== Exercise passage ==

US urges world to ensure HIV services for LGBTQ community

UNITED NATIONS (AP) — U.S. Secretary of State Antony Blinken urged the world’s nations Thursday to ensure equal access to HIV services to those most at risk of getting AIDS — the LGBTQ community, drug users, sex workers, racial and ethnic minorities and women and girls.

He warned in pre-recorded video remarks on the final day of a three-day high-level meeting on AIDS at the U.N. General Assembly that the goal of ending AIDS cannot be reached “if we deny people’s sexual and reproductive rights, or foster discrimination against the very people who are the most vulnerable to HIV.”

While remarkable progress has been made since the U.S. Centers for Disease Control reported the first cases of what later became known as AIDS 40 years ago this week, Blinken said that “enduring inequities” across and within countries and communities stand in the way of ending the epidemic.

Over the last 40 years, he said, an estimated 32.7 million people have lost their lives to AIDS globally, including 700,000 people in the United States. Today, more than 38 million people are living with HIV including 1.2 million in the U.S., he said.

Blinken warned that If the world’s nations fail to close the social, economic, racial and gender gaps, which have all been worsened by the COVID-19 pandemic, then “millions more people will acquire HIV, and millions more people now living with HIV will die.”

“Today, we look to our fellow member states to work with the United States toward ensuring all people have equal access to quality HIV services, regardless of who they are or who they love,” Blinken said.

===
== Listed entries ==

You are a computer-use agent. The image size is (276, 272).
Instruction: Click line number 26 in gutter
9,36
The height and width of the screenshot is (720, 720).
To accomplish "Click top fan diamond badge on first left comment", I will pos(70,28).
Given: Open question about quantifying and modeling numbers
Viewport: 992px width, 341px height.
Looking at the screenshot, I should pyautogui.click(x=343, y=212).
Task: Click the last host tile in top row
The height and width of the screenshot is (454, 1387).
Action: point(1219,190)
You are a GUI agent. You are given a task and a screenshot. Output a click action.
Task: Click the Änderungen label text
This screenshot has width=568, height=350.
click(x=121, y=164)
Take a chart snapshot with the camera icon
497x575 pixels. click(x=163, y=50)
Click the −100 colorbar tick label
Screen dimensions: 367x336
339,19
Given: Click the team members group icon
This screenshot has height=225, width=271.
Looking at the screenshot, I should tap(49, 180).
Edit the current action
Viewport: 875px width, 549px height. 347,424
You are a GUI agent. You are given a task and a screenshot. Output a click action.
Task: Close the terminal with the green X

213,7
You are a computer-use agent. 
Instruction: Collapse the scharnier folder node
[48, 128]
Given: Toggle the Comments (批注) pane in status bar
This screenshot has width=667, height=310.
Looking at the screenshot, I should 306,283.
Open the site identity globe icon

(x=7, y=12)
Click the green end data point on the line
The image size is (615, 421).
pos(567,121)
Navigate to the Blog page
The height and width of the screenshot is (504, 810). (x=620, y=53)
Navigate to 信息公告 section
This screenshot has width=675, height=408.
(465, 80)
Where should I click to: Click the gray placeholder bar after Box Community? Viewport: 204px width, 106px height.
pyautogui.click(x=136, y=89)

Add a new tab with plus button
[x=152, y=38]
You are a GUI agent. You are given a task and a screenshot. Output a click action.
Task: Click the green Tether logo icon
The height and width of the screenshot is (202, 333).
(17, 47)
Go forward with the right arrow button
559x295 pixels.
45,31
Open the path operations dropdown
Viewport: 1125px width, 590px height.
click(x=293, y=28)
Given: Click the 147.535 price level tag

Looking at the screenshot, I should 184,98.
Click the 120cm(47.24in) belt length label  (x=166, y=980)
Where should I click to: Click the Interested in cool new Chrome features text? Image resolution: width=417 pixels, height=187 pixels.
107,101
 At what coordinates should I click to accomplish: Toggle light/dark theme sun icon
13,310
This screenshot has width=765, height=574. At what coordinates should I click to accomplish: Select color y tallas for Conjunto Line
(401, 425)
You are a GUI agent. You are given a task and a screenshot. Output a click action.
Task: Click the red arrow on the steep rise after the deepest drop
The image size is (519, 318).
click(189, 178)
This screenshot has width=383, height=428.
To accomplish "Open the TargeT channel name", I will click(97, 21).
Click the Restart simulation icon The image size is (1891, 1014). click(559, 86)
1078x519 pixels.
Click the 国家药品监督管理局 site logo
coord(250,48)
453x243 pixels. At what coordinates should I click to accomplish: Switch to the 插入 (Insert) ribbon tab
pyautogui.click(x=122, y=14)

===

Problems to solve
1. According to the HIV article, how many people in the U.S. are living with HIV today?
2. Carry on the HIV article from the end of its final paragraph.
The listing can be set aside.

Replies
1. 1.2 million

2.
The General Assembly overwhelmingly approved a declaration Tuesday calling for urgent action to end AIDS by 2030. It noted “with alarm” that the COVID-19 pandemic has exacerbated inequalities and pushed access to AIDS medicines, treatments and diagnosis further off track.

The declaration commits the assembly’s 193 member nations to implement the 18-page document, including reducing annual new HIV infections to under 370,000 and annual AIDS-related deaths to under 250,000 by 2025. It also calls for progress toward eliminating all forms of HIV-related stigma and discrimination and for urgent work toward an HIV vaccine and a cure for AIDS.

While the declaration focuses on tackling inequalities, it never mentions the LGBTQ community.

It does reaffirm “the right of every human being, without distinction of any kind, to the enjoyment of the highest attainable standard of physical and mental health.”

The declaration also affirms “that the availability, accessibility, acceptability, affordability and quality of HIV combination prevention, testing, treatment, care and support, health and social services, including sexual and reproductive health-care services, information and education, delivered free from stigma and discrimination, are essential elements to achieve the full realization of this right.”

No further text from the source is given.